SILÊNCIO E ESTIGMA NA ESCOLA E A INVISIBILIZAÇÃO DAS CULTURAS AFRO-BRASILEIRAS: reflexões a partir de uma experiência no ensino religioso
DOI:
https://doi.org/10.46906/caos.n35.73493.p58-78Palavras-chave:
culturas afro-brasileiras, invisibilização cultural, representações sociais, preconceito.Resumo
Este artigo discute o processo de invisibilização das culturas afro-brasileiras no ambiente escolar, a partir de uma experiência vivida em uma aula da disciplina de Ensino Religioso em escola pública da região metropolitana de Belo Horizonte, Minas Gerais. O objetivo central é analisar como as representações culturais pejorativas, muitas vezes reproduzidas na escola, contribuem para o silenciamento de identidades historicamente marginalizadas. A metodologia adotada é qualitativa, baseada em uma experiência observacional e respaldada por referenciais teóricos.
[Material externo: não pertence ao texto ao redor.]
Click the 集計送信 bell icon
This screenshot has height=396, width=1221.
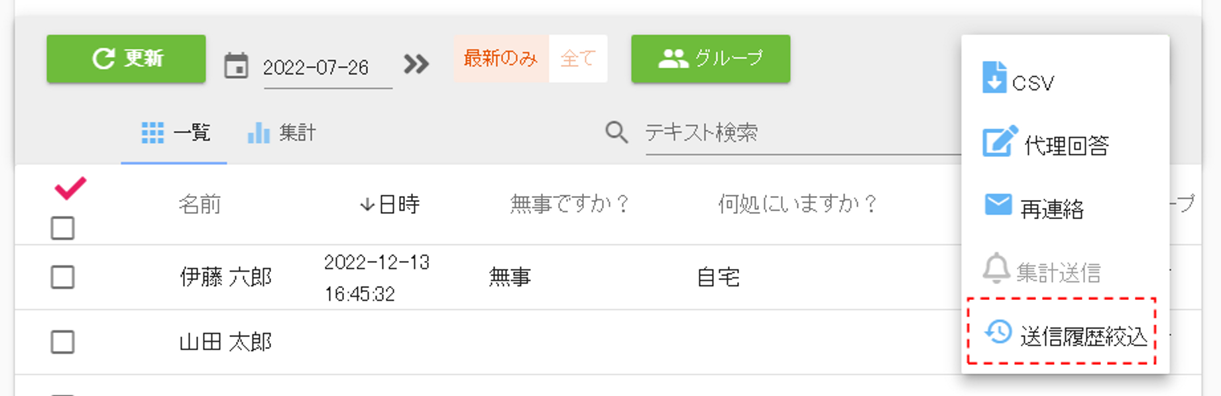[996, 268]
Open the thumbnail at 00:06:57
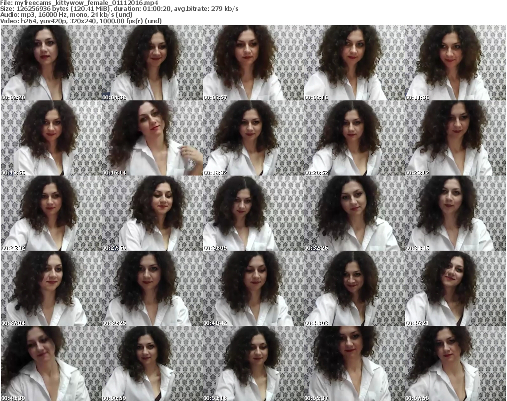Image resolution: width=507 pixels, height=401 pixels. point(253,63)
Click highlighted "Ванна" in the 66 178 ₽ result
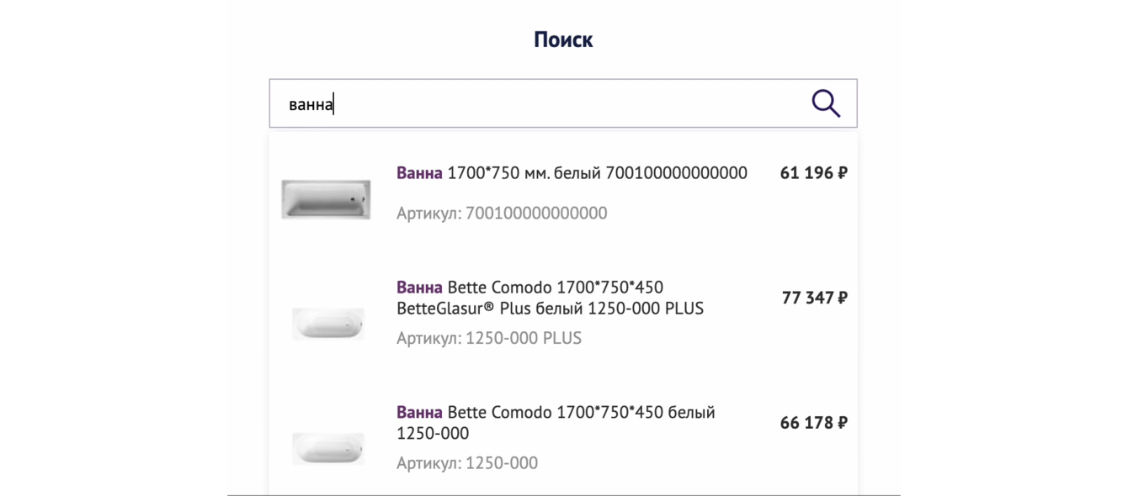Screen dimensions: 1128x496 tap(419, 413)
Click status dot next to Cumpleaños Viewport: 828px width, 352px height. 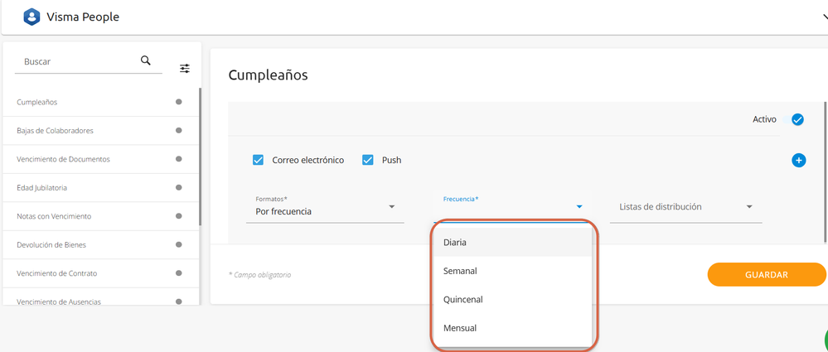coord(178,102)
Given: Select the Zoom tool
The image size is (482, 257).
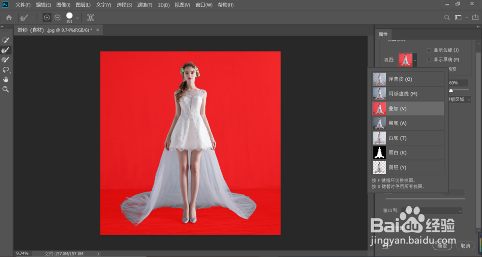Looking at the screenshot, I should 6,90.
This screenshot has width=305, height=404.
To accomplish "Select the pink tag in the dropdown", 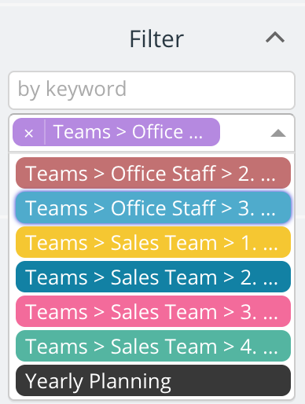I will click(153, 311).
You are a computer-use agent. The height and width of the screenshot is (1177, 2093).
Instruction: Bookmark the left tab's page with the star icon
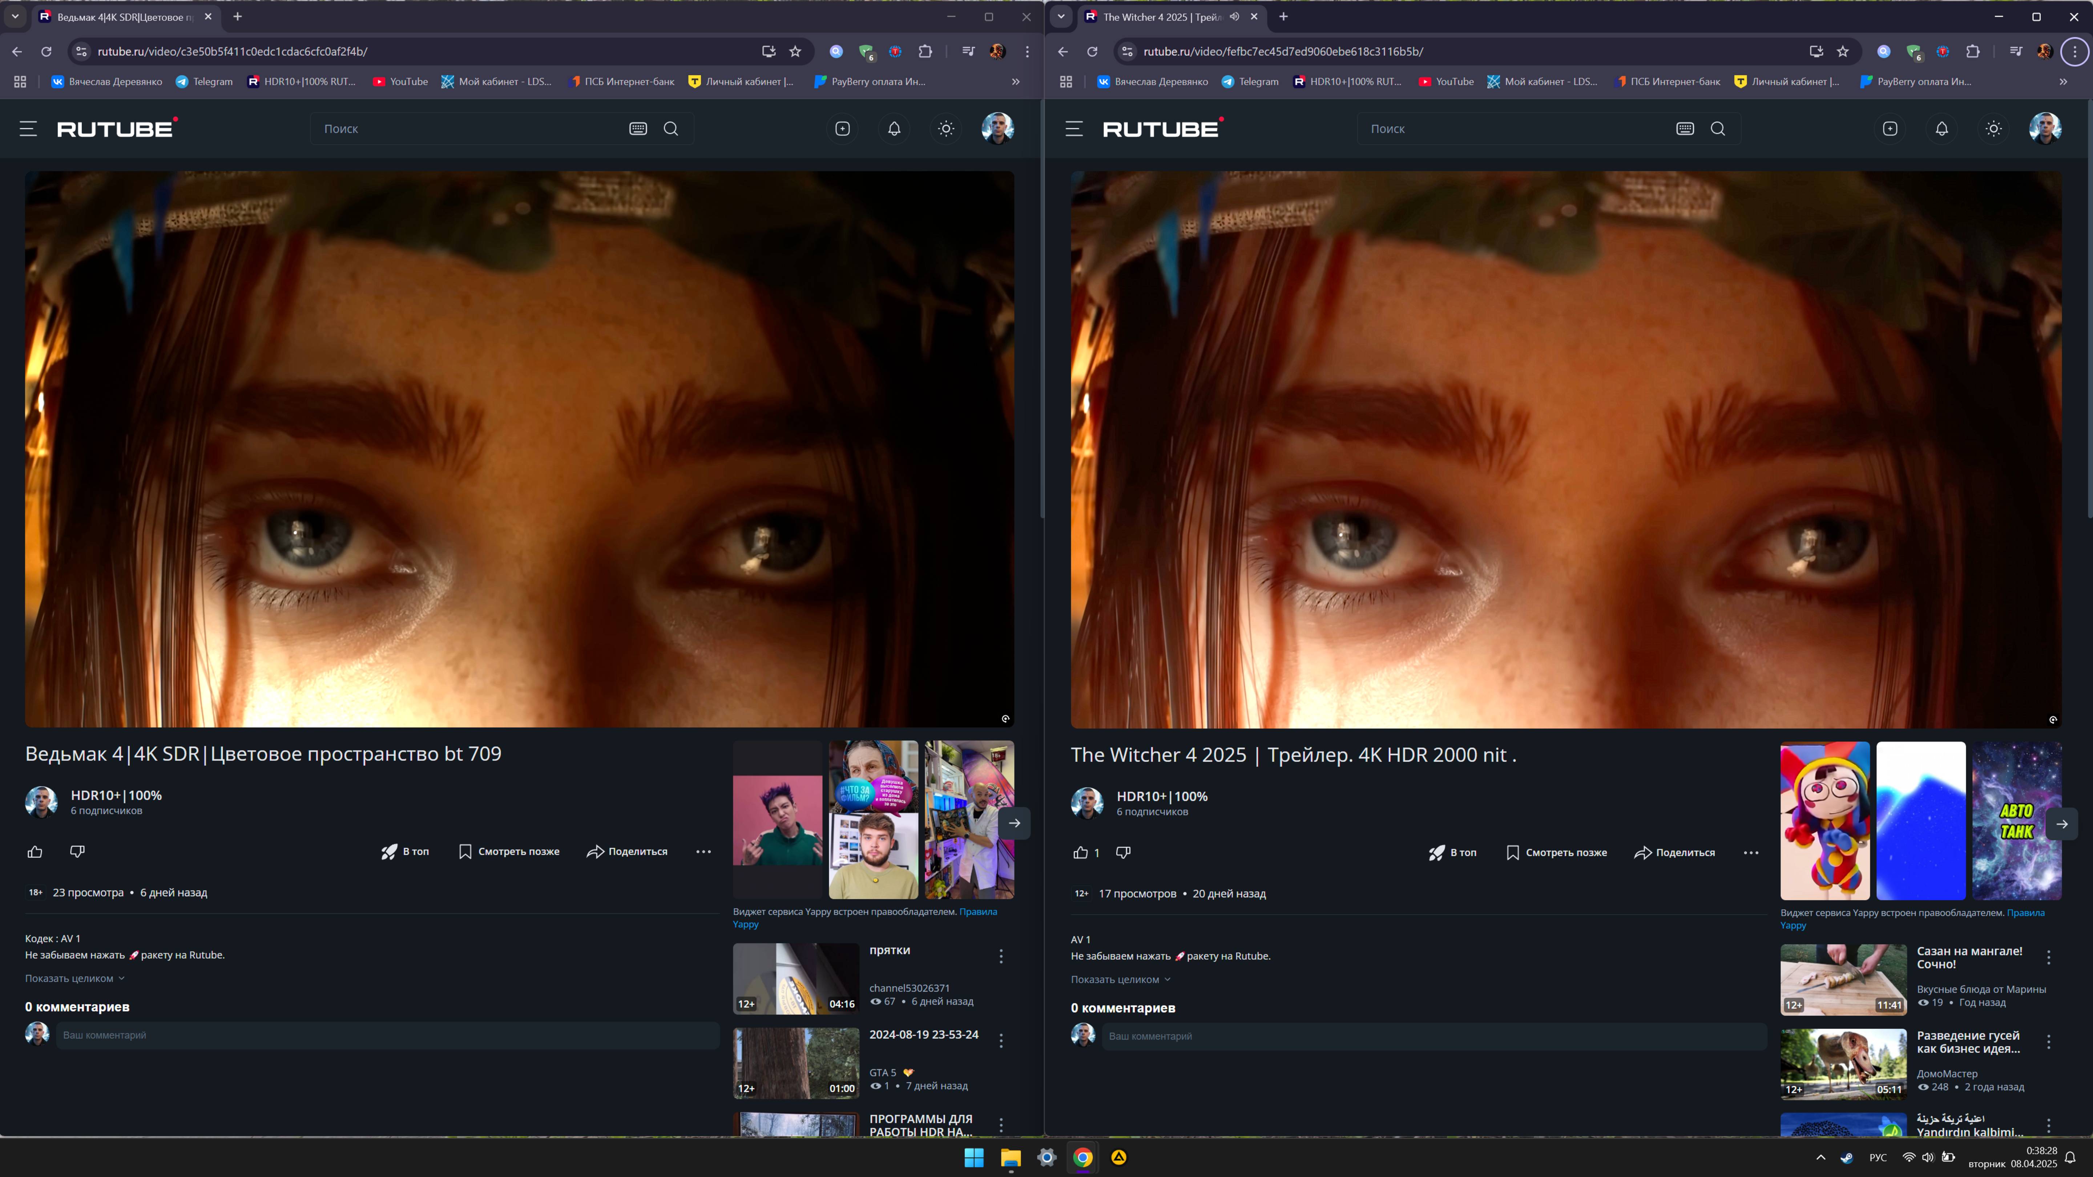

Os resultados apontam que a ausência de diálogo crítico sobre a diversidade cultural favorece a reprodução de estereótipos e o fortalecimento de hierarquias simbólicas. A discussão enfatiza o papel escolar como espaço de disputa simbólica, onde a cultura dominante se impõe sobre outras formas de saber e expressão. Conclui-se que o reconhecimento e a valorização das culturas afro-brasileiras são fundamentais para a construção de uma educação mais inclusiva, crítica e plural.